Exercise requirements: Would you find each line in the entries below with the string "dropdown" and copy it?
Top of Given records
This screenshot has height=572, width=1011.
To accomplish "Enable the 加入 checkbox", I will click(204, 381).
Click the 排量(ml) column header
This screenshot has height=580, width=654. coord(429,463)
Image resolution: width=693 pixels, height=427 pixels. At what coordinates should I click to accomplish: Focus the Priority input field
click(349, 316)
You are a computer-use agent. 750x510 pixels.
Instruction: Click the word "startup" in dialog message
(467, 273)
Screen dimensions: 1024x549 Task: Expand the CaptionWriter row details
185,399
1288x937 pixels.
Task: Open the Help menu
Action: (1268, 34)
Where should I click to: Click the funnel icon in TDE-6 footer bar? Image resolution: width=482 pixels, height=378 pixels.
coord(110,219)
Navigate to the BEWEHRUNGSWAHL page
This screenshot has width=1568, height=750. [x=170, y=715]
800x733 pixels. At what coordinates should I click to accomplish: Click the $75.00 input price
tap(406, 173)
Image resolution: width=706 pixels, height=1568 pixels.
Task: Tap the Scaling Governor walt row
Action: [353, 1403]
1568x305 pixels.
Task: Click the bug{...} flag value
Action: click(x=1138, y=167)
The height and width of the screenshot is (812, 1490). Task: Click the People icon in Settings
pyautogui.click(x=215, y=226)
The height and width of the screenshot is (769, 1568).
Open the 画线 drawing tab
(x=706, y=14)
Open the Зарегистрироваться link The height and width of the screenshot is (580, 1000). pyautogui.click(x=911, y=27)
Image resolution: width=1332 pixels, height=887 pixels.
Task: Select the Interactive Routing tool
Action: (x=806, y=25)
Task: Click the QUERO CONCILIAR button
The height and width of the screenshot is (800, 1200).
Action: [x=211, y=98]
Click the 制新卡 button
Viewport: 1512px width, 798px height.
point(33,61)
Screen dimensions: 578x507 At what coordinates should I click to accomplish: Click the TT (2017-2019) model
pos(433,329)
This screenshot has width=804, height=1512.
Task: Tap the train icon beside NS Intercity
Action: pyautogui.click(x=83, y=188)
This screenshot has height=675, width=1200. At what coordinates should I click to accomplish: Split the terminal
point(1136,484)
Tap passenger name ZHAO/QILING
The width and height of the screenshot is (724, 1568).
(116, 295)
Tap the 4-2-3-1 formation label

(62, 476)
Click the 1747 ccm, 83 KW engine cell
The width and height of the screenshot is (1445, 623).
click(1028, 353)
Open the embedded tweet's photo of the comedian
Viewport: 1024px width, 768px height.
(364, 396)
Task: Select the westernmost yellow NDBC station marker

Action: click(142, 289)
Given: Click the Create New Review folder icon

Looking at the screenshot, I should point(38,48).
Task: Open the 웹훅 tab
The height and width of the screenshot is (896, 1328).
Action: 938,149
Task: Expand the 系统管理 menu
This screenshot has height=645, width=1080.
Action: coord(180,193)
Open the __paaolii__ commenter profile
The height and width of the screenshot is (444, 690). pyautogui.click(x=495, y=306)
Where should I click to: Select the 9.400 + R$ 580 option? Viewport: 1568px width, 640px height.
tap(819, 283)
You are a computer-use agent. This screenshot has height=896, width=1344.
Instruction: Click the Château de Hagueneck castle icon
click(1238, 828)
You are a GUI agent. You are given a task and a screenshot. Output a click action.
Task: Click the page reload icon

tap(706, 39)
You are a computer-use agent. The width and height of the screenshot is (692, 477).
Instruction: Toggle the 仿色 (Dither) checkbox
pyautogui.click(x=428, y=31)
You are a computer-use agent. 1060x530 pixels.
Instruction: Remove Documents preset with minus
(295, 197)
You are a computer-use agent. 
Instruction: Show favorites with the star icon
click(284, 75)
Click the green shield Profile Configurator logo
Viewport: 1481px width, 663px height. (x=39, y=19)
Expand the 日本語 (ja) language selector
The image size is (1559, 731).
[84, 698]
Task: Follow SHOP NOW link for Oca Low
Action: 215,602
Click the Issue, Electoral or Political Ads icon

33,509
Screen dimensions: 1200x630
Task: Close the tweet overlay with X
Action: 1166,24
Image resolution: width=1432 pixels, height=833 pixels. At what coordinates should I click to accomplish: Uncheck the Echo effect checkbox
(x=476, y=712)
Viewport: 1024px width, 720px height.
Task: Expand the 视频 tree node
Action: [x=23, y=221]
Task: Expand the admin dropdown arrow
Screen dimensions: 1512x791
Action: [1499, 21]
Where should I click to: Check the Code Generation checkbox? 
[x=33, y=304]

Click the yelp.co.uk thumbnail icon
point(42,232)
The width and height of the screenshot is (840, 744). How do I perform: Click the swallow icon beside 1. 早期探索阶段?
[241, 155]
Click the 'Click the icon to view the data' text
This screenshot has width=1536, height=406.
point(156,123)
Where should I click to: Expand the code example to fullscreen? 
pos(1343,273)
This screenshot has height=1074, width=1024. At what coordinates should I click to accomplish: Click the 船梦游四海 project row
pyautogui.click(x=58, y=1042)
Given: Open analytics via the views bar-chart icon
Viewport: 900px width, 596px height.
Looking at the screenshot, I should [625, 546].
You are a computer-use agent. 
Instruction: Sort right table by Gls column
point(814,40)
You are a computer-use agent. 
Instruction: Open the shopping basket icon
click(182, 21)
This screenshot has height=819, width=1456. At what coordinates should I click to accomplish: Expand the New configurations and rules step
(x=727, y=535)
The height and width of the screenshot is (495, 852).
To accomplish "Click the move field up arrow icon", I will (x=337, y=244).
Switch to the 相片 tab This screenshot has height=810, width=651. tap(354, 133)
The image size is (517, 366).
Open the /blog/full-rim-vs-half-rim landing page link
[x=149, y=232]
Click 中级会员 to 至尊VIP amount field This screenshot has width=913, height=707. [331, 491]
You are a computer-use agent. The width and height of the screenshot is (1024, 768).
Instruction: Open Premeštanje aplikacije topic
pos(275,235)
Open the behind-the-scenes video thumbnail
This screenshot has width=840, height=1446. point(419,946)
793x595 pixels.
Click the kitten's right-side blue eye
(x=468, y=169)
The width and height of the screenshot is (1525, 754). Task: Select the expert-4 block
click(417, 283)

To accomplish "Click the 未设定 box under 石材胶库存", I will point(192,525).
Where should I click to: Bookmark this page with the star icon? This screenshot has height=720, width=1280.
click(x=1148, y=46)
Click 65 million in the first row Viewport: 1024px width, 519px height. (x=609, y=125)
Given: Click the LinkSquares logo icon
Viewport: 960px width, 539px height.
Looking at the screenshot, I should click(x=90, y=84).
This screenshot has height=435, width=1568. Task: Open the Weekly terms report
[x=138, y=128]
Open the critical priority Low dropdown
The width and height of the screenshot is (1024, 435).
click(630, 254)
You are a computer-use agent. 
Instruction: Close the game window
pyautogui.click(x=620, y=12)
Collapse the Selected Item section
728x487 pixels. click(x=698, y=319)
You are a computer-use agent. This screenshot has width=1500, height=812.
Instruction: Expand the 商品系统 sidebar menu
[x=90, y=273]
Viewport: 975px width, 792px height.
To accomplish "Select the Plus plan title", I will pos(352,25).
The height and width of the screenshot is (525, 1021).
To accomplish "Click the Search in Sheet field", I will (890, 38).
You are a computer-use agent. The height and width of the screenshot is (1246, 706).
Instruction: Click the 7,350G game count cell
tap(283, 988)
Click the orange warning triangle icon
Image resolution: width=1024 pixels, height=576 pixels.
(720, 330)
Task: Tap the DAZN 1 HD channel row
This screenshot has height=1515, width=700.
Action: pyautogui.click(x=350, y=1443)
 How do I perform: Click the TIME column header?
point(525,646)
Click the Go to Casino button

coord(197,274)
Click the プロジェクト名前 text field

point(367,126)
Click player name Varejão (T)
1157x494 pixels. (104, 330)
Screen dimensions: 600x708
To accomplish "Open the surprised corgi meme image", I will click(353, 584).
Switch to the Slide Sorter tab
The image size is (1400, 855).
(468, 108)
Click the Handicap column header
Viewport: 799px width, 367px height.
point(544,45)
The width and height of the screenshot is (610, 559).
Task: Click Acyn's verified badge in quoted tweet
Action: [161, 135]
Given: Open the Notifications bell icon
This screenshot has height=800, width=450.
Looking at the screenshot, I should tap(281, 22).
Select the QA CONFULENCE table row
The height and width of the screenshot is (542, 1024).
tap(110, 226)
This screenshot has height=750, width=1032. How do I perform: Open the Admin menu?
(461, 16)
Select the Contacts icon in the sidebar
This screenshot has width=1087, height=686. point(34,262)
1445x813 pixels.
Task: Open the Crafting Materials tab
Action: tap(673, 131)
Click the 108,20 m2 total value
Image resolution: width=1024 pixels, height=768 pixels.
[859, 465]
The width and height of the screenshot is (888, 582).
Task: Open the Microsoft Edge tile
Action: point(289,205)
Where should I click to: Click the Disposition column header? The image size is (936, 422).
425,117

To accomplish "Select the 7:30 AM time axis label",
Bottom of Given records
Answer below:
Task: Expand the admin dropdown arrow
Open the critical priority Low dropdown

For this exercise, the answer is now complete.